Dataset records:
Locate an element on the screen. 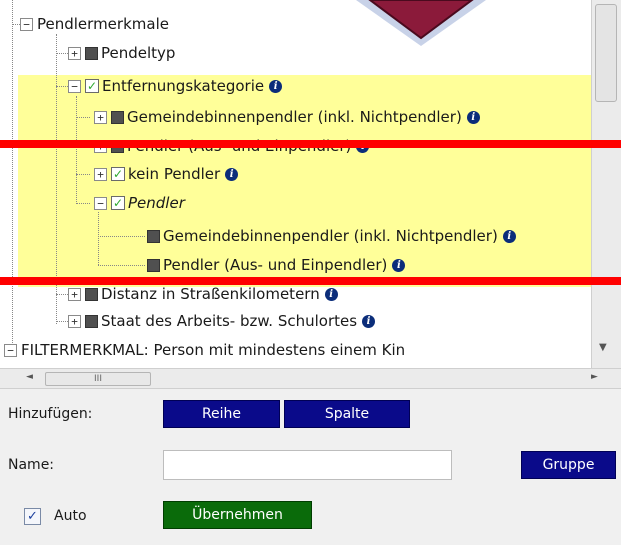 This screenshot has height=545, width=621. tree-node-label: Pendler is located at coordinates (156, 203).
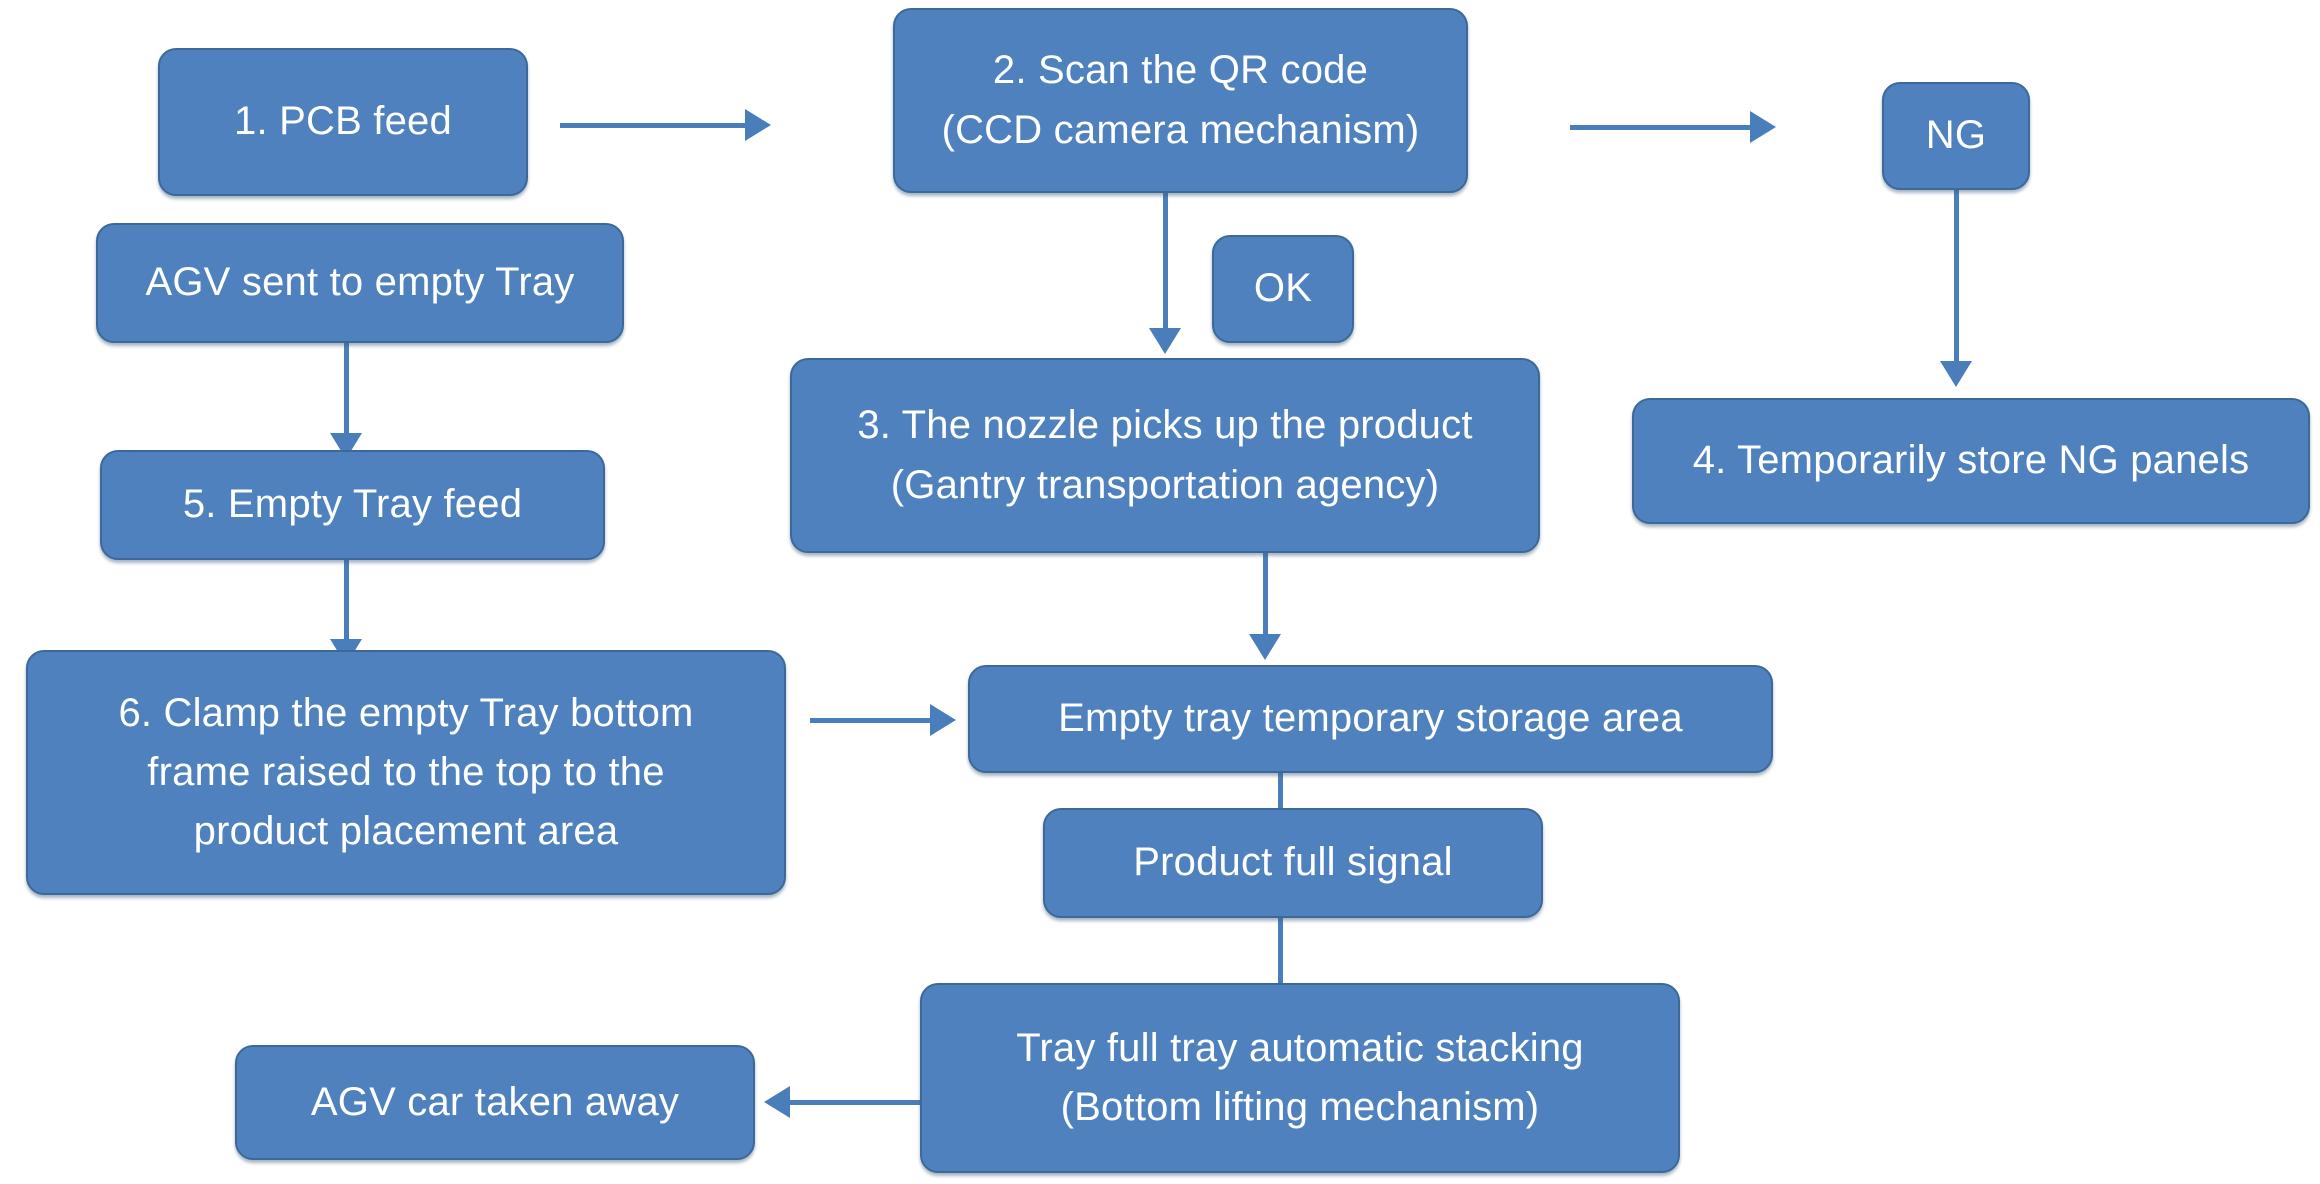 The image size is (2320, 1184). I want to click on node-agv-sent-to-empty-tray: AGV sent to empty Tray, so click(360, 283).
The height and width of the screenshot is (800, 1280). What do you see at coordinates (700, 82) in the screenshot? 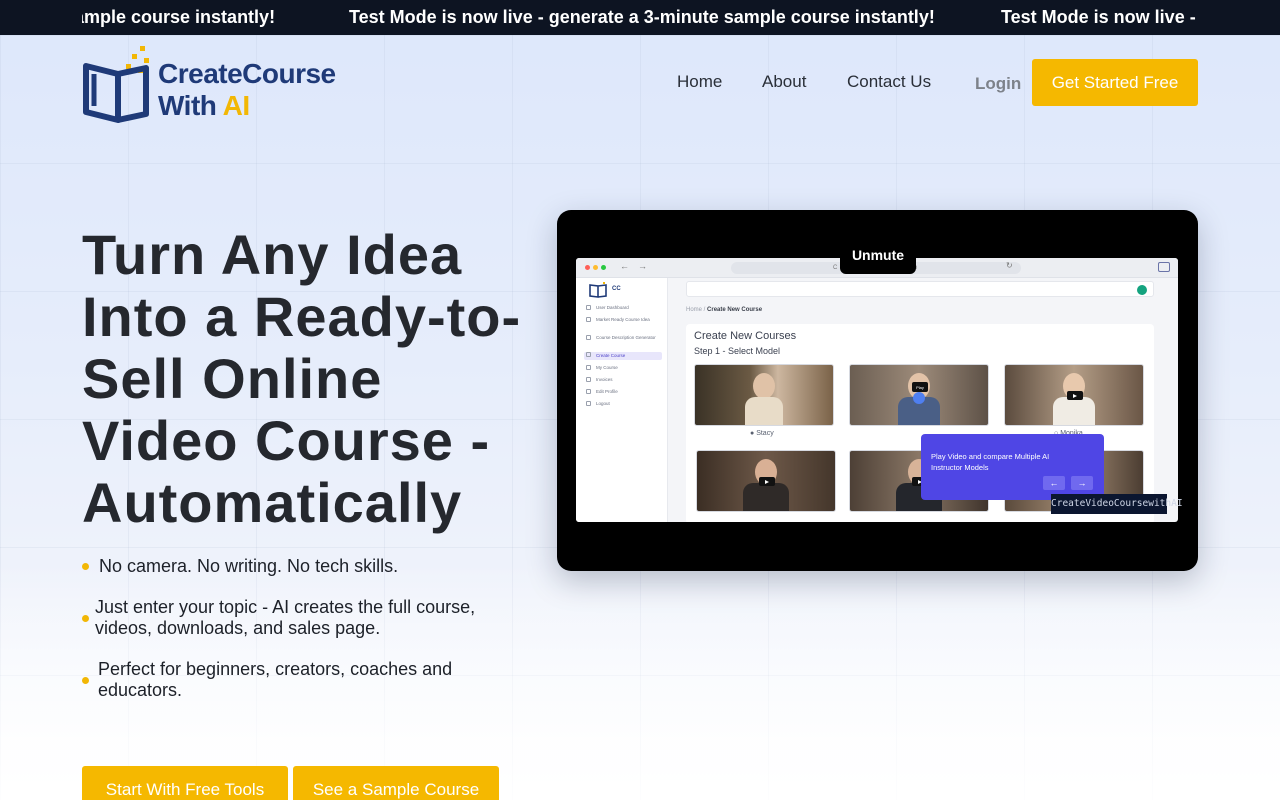
I see `nav-home: Home` at bounding box center [700, 82].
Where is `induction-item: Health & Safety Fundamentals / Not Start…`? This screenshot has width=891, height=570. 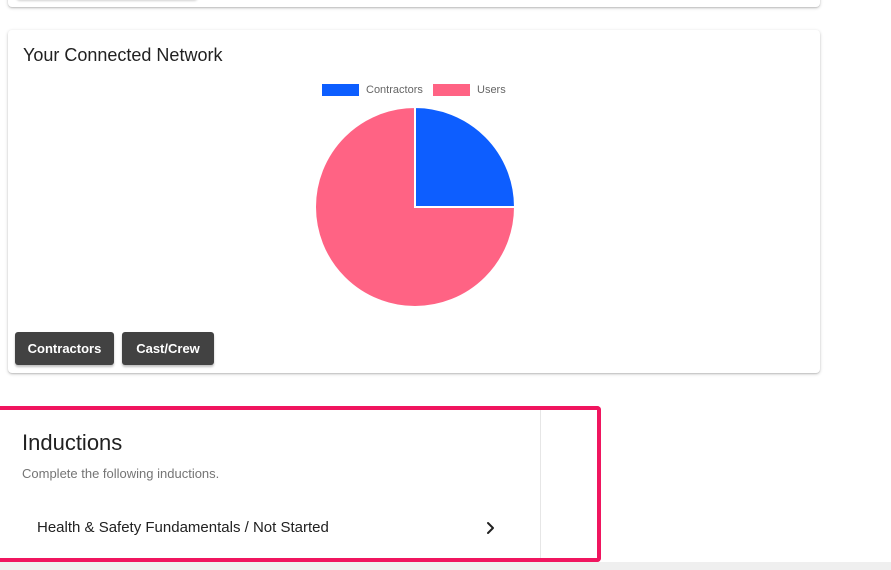
induction-item: Health & Safety Fundamentals / Not Start… is located at coordinates (270, 528).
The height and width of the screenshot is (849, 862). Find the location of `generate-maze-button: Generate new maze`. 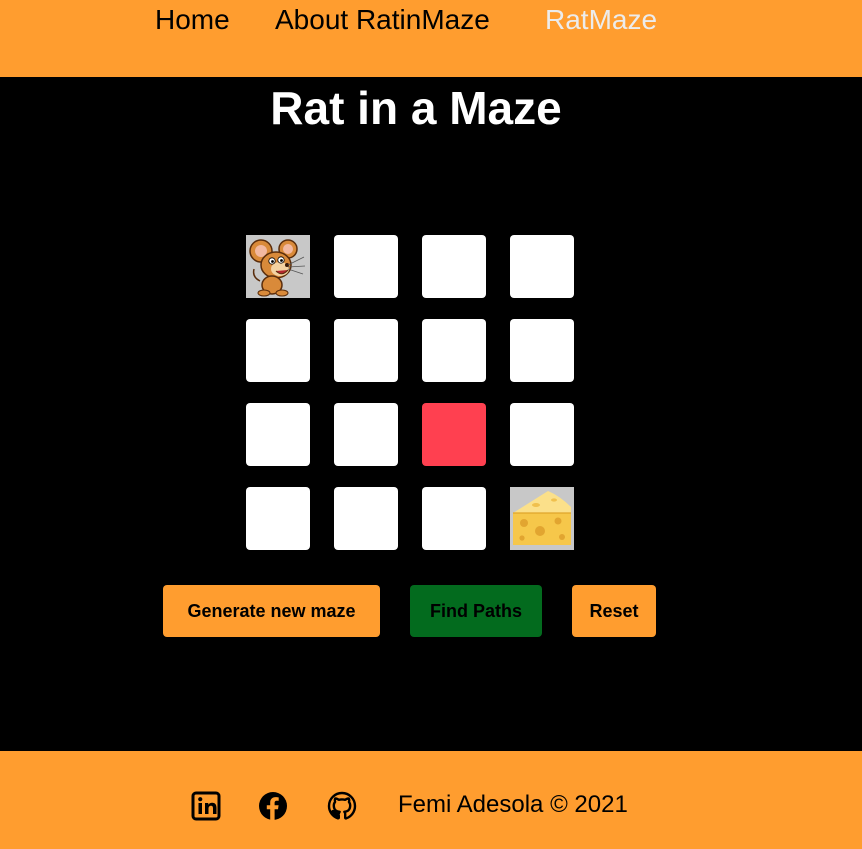

generate-maze-button: Generate new maze is located at coordinates (272, 611).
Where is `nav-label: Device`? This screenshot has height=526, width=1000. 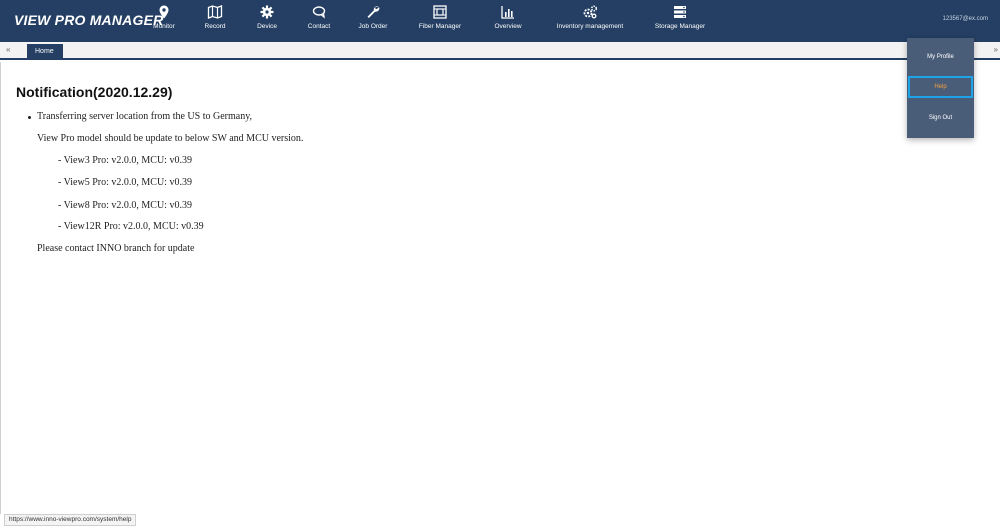
nav-label: Device is located at coordinates (267, 26).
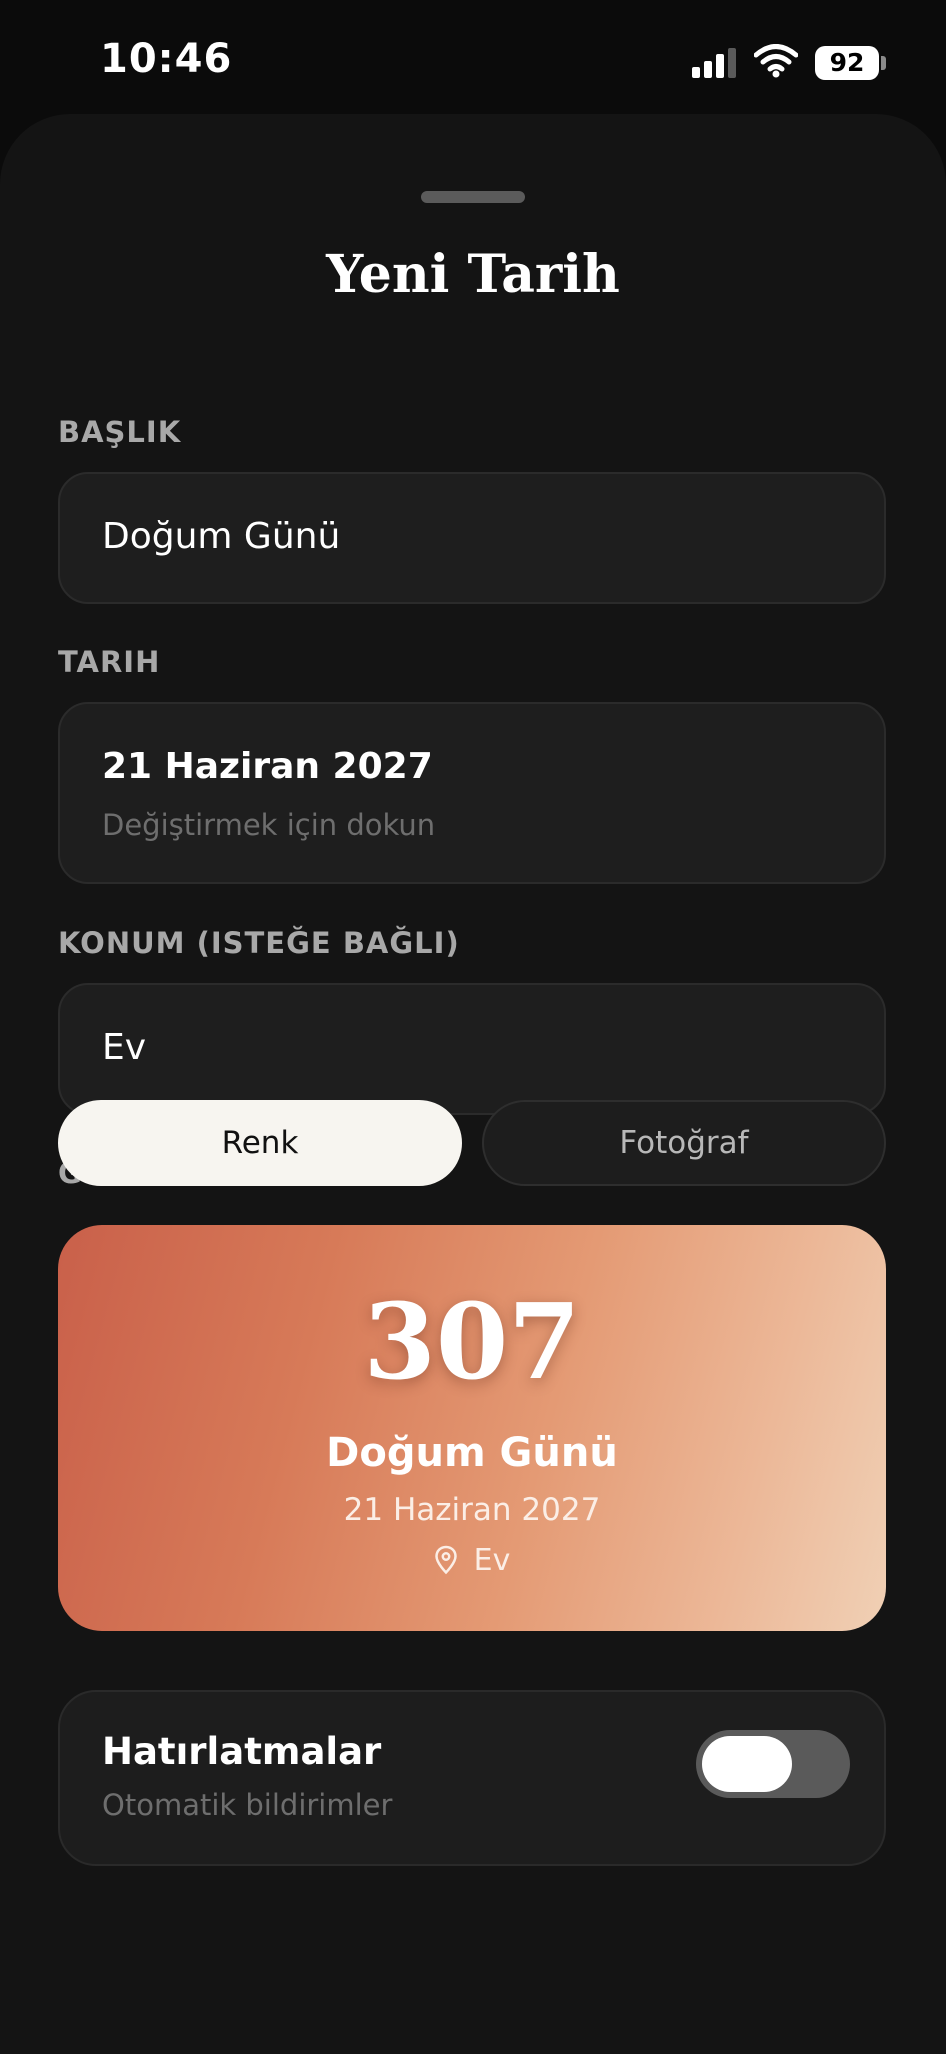 Image resolution: width=946 pixels, height=2054 pixels. I want to click on preview-title: Doğum Günü, so click(472, 1453).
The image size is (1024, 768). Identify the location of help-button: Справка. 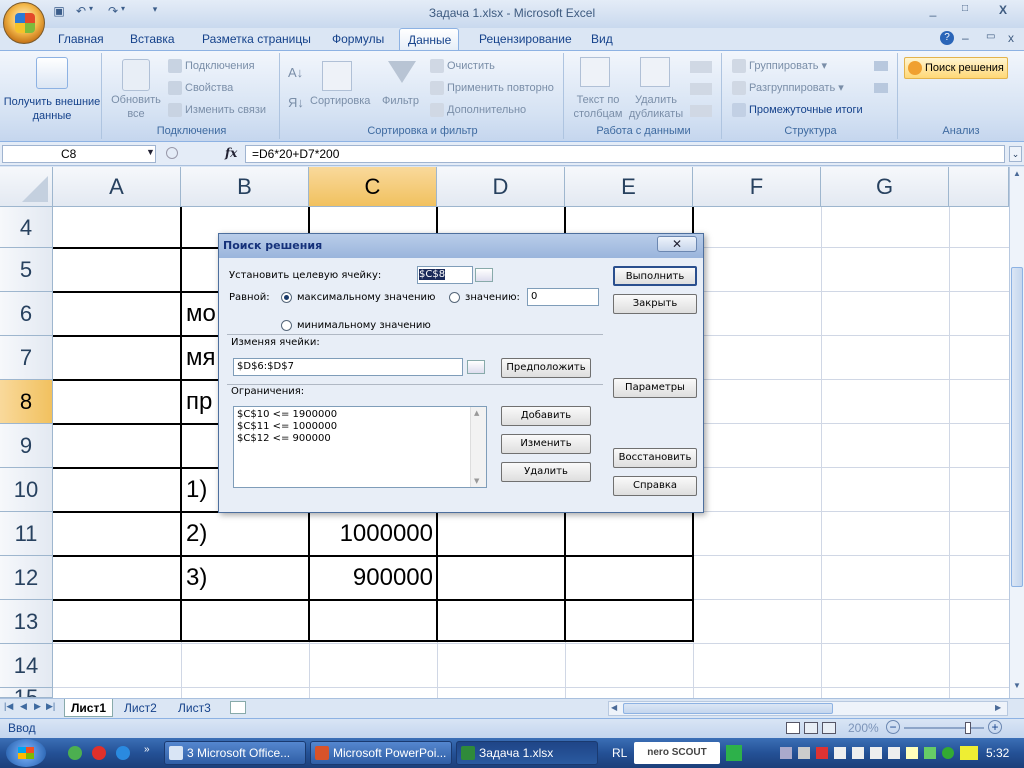
(655, 486).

WORK REQUIRED: Quote the items word for word, starting with the line that contains "The image size is (1024, 768)." and continuing through the end of the items. Leave the pictures out of your answer.

ANSWER BOX:
The image size is (1024, 768). Identify the location of help-button: Справка. 
(655, 486).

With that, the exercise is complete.